• **Compito da svolgere**
Stabilisca se ciascuna delle affermazioni seguenti concorda con il testo sulla Biennale Musica di Zagabria, rispondendo sì o no e riportando fedelmente le parole del testo che lo dimostrano: (a) Ivo Josipović ha guidato la Croazia per cinque anni; (b) un'opera di Josipović su John Lennon apre la trentaduesima Biennale Musica; (c) la Biennale riceve finanziamenti dall'Associazione nazionale di compositori.

• **Testo estratto**
------------------------

Chiesa Cattolica – Italiana

Uno sguardo in musica sull’Europa

A Zagabria la trentaduesima edizione della Biennale Musica, evento culturale per farsi un’idea di ciò che accade nel resto d’Europa, soprattutto al Nord, e avere un quadro preciso della scena musicale della Croazia

Marcello Filotei – Zagabria

C’era una volta un piccolo Paese non troppo lontano dove il presidente della Repubblica era un compositore. In cinque anni cercò di spiegare a tutti che ascoltare musica significa anche imparare a prestare attenzione a quello che dicono le persone. Molti cittadini recepirono il messaggio e cominciarono a frequentare più spesso le sale da concerto. Non diventarono tutti buoni, ma alcuni furono più attenti alle esigenze altrui. Non vissero tutti felici e contenti perché non è una favola, è quello che è accaduto in Croazia, dove Ivo Josipović è stato a capo del Paese per cinque anni prima di tornare a mettere i puntini neri sui pentagrammi. Il 22 aprile al Teatro dell’Opera di Zagabria una sua opera su John Lennon chiude la trentaduesima Biennale Musica della città. Un festival dove si possono ascoltare lavori di alcuni compositori noti, farsi un’idea di quella che accade nel resto d’Europa, soprattutto al Nord, e avere un quadro preciso della scena musicale del Paese. Anche perché da quelle parti hanno fondato, de decenni, un’Associazione nazionale di compositori il cui segretario generale, Antun Tomislav Šaban, ti spiega che non c’è preclusione per alcun genere e che comprende artisti di tutti qualsiasi provenienza, dal pop al jazz, dalla classica alla contemporanea, invece di farsi concorrenza lavorano parallelamente. Pare che funzioni perché da una parte la Biennale riceve importanti finanziamenti dall’Associazione, dall’altra ai concerti arrivano bambini che quando finiscono le sedie si accomodano in terra, genitori che non hanno bisogno di chiedere ai figli di stare in silenzio perché lo sanno già, qualche anziano al quale lasciare il posto, e tanti giovani con una birra in mano.

------------------------

• **Elenco dei dati**
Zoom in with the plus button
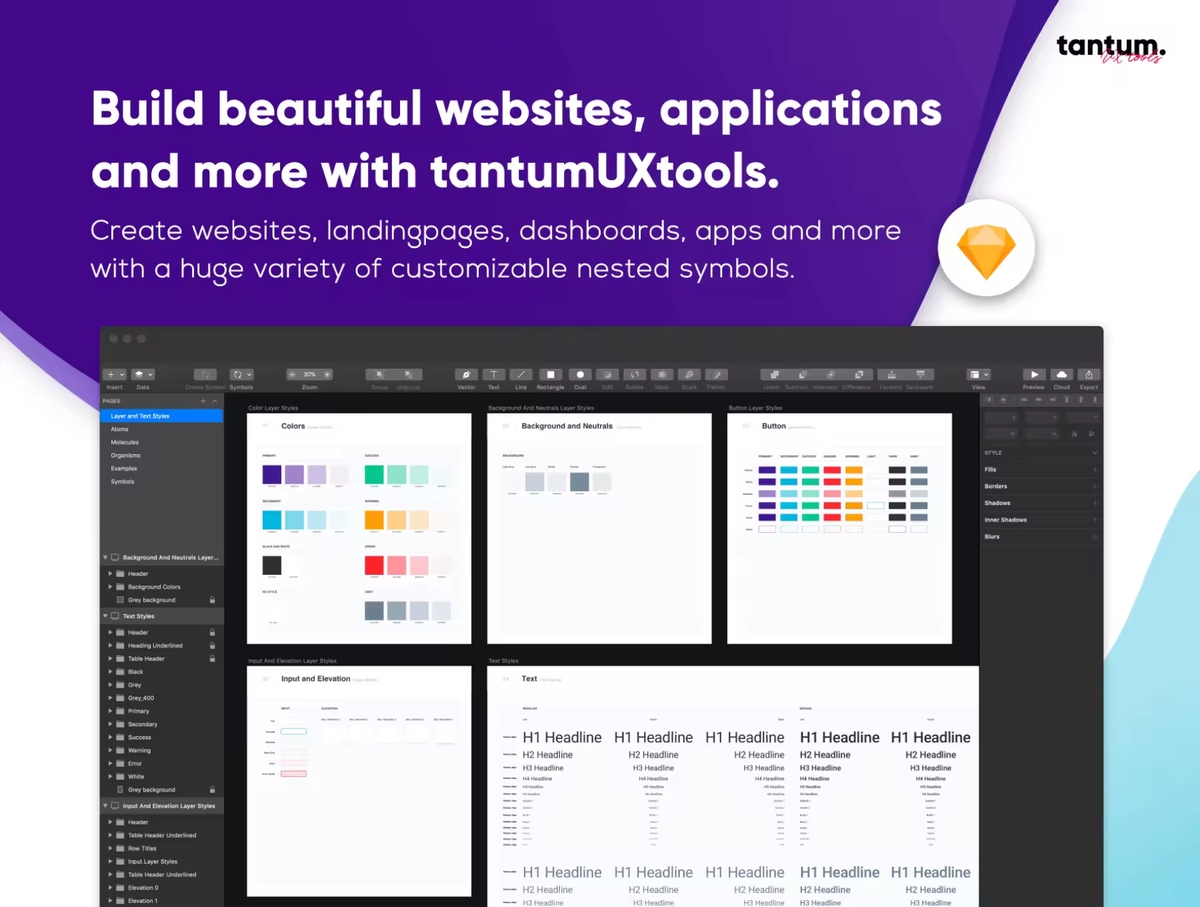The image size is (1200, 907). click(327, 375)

------------------------

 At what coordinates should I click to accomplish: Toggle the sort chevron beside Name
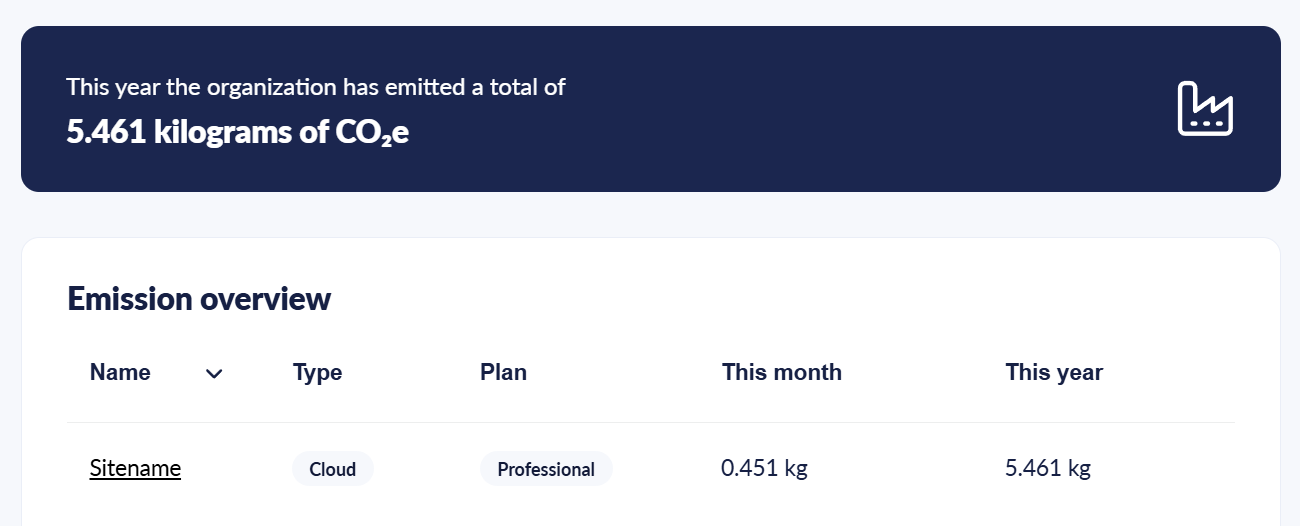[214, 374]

------------------------

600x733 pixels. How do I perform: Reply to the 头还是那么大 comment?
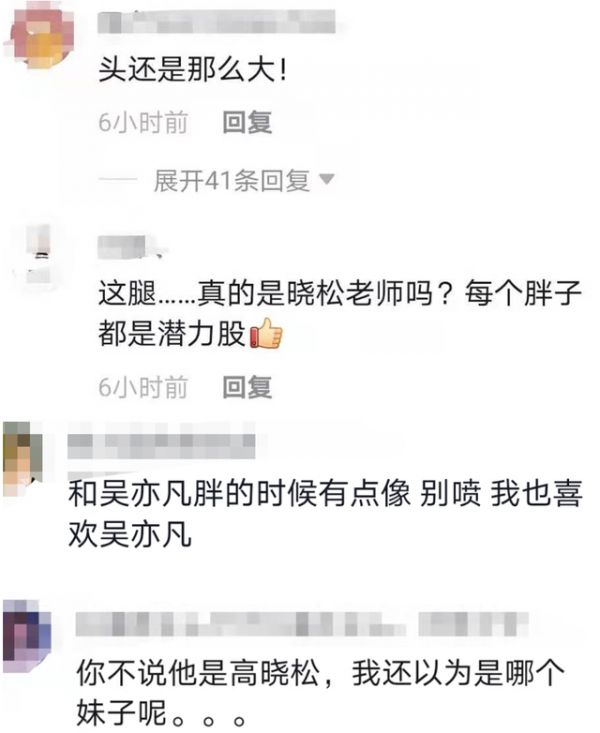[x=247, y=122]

------------------------

• **Risposta al compito**
(a) Sì: «Ivo Josipović è stato a capo del Paese per cinque anni».
(b) No: «una sua opera su John Lennon chiude la trentaduesima Biennale Musica della città».
(c) Sì: «la Biennale riceve importanti finanziamenti dall’Associazione».